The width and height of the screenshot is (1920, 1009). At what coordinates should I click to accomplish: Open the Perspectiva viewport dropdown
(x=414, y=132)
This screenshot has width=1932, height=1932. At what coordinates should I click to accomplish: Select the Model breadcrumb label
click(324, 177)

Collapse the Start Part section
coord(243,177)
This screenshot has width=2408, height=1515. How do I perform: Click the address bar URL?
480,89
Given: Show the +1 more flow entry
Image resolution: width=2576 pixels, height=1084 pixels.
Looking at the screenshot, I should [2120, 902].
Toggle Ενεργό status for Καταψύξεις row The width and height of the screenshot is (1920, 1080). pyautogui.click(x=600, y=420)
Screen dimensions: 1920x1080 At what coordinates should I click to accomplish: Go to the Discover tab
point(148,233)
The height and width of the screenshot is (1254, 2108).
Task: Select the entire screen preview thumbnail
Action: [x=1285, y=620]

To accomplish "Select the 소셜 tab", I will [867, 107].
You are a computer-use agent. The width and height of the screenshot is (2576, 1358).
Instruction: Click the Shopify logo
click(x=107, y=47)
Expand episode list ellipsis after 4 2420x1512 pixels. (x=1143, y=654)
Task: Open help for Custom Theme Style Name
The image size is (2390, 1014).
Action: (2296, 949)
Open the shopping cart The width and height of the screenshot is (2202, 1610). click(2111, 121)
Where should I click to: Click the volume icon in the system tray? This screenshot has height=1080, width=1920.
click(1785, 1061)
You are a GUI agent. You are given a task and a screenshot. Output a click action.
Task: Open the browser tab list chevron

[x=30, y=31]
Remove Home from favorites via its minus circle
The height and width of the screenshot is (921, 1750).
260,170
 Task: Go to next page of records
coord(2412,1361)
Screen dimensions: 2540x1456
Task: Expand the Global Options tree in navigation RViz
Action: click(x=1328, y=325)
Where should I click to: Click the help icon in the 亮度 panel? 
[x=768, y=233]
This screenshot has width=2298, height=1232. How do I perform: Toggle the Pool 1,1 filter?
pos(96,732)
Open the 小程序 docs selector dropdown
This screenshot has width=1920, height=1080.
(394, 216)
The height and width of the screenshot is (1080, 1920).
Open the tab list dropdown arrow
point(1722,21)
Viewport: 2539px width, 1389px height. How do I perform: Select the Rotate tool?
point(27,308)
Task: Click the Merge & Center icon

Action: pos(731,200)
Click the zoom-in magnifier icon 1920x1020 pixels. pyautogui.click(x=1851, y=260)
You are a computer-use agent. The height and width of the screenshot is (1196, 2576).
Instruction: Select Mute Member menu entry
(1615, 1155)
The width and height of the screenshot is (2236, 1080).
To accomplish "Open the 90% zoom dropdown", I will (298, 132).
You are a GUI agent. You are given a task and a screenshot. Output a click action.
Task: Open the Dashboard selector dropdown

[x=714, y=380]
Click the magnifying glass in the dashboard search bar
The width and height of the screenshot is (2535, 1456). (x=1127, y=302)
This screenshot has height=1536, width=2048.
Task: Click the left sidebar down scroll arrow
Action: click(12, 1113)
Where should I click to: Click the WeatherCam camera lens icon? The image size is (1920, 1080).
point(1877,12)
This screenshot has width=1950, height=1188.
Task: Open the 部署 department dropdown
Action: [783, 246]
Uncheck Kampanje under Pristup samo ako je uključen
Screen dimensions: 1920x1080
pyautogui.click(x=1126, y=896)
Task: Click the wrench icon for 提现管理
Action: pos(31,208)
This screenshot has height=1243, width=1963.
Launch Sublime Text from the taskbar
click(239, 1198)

---

EXERCISE GOAL | Retype the listing exactly. Leave nothing out.

RESPONSE |
The width and height of the screenshot is (1920, 1009). At what coordinates should I click to accomplish: Open the Perspectiva viewport dropdown
(x=414, y=132)
This screenshot has width=1932, height=1932. At what coordinates should I click to accomplish: Select the Model breadcrumb label
click(324, 177)

Collapse the Start Part section
coord(243,177)
This screenshot has width=2408, height=1515. How do I perform: Click the address bar URL?
480,89
Given: Show the +1 more flow entry
Image resolution: width=2576 pixels, height=1084 pixels.
Looking at the screenshot, I should [2120, 902].
Toggle Ενεργό status for Καταψύξεις row The width and height of the screenshot is (1920, 1080). pyautogui.click(x=600, y=420)
Screen dimensions: 1920x1080 At what coordinates should I click to accomplish: Go to the Discover tab
point(148,233)
The height and width of the screenshot is (1254, 2108).
Task: Select the entire screen preview thumbnail
Action: [x=1285, y=620]

To accomplish "Select the 소셜 tab", I will [867, 107].
You are a computer-use agent. The width and height of the screenshot is (2576, 1358).
Instruction: Click the Shopify logo
click(x=107, y=47)
Expand episode list ellipsis after 4 2420x1512 pixels. (x=1143, y=654)
Task: Open help for Custom Theme Style Name
The image size is (2390, 1014).
Action: (2296, 949)
Open the shopping cart The width and height of the screenshot is (2202, 1610). click(2111, 121)
Where should I click to: Click the volume icon in the system tray? This screenshot has height=1080, width=1920.
click(1785, 1061)
You are a GUI agent. You are given a task and a screenshot. Output a click action.
Task: Open the browser tab list chevron

[x=30, y=31]
Remove Home from favorites via its minus circle
The height and width of the screenshot is (921, 1750).
260,170
 Task: Go to next page of records
coord(2412,1361)
Screen dimensions: 2540x1456
Task: Expand the Global Options tree in navigation RViz
Action: click(x=1328, y=325)
Where should I click to: Click the help icon in the 亮度 panel? 
[x=768, y=233]
This screenshot has width=2298, height=1232. How do I perform: Toggle the Pool 1,1 filter?
pos(96,732)
Open the 小程序 docs selector dropdown
This screenshot has width=1920, height=1080.
(394, 216)
The height and width of the screenshot is (1080, 1920).
Open the tab list dropdown arrow
point(1722,21)
Viewport: 2539px width, 1389px height. How do I perform: Select the Rotate tool?
point(27,308)
Task: Click the Merge & Center icon

Action: pos(731,200)
Click the zoom-in magnifier icon 1920x1020 pixels. pyautogui.click(x=1851, y=260)
You are a computer-use agent. The height and width of the screenshot is (1196, 2576).
Instruction: Select Mute Member menu entry
(1615, 1155)
The width and height of the screenshot is (2236, 1080).
To accomplish "Open the 90% zoom dropdown", I will (298, 132).
You are a GUI agent. You are given a task and a screenshot. Output a click action.
Task: Open the Dashboard selector dropdown

[x=714, y=380]
Click the magnifying glass in the dashboard search bar
The width and height of the screenshot is (2535, 1456). (x=1127, y=302)
This screenshot has height=1536, width=2048.
Task: Click the left sidebar down scroll arrow
Action: click(12, 1113)
Where should I click to: Click the WeatherCam camera lens icon? The image size is (1920, 1080).
point(1877,12)
This screenshot has width=1950, height=1188.
Task: Open the 部署 department dropdown
Action: [783, 246]
Uncheck Kampanje under Pristup samo ako je uključen
Screen dimensions: 1920x1080
pyautogui.click(x=1126, y=896)
Task: Click the wrench icon for 提现管理
Action: pos(31,208)
This screenshot has height=1243, width=1963.
Launch Sublime Text from the taskbar
click(239, 1198)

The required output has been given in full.